(WHAT YOU WILL DO)
Can you update the listing from the line containing "You are a GUI" down to the line containing "pyautogui.click(x=69, y=18)", changing "screenshot" to "screen capture" and leaving everything else as it is?

(RECORD EXCERPTS)
--*--
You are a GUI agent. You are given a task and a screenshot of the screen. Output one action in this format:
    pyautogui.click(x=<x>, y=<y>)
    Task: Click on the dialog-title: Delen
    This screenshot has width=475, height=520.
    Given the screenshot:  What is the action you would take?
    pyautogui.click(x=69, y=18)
--*--
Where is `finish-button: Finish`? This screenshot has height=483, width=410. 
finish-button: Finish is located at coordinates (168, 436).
--*--
(RESULT FOR THIS TASK)
You are a GUI agent. You are given a task and a screen capture of the screen. Output one action in this format:
    pyautogui.click(x=<x>, y=<y>)
    Task: Click on the dialog-title: Delen
    This screen capture has width=475, height=520.
    Given the screen capture:  What is the action you would take?
    pyautogui.click(x=69, y=18)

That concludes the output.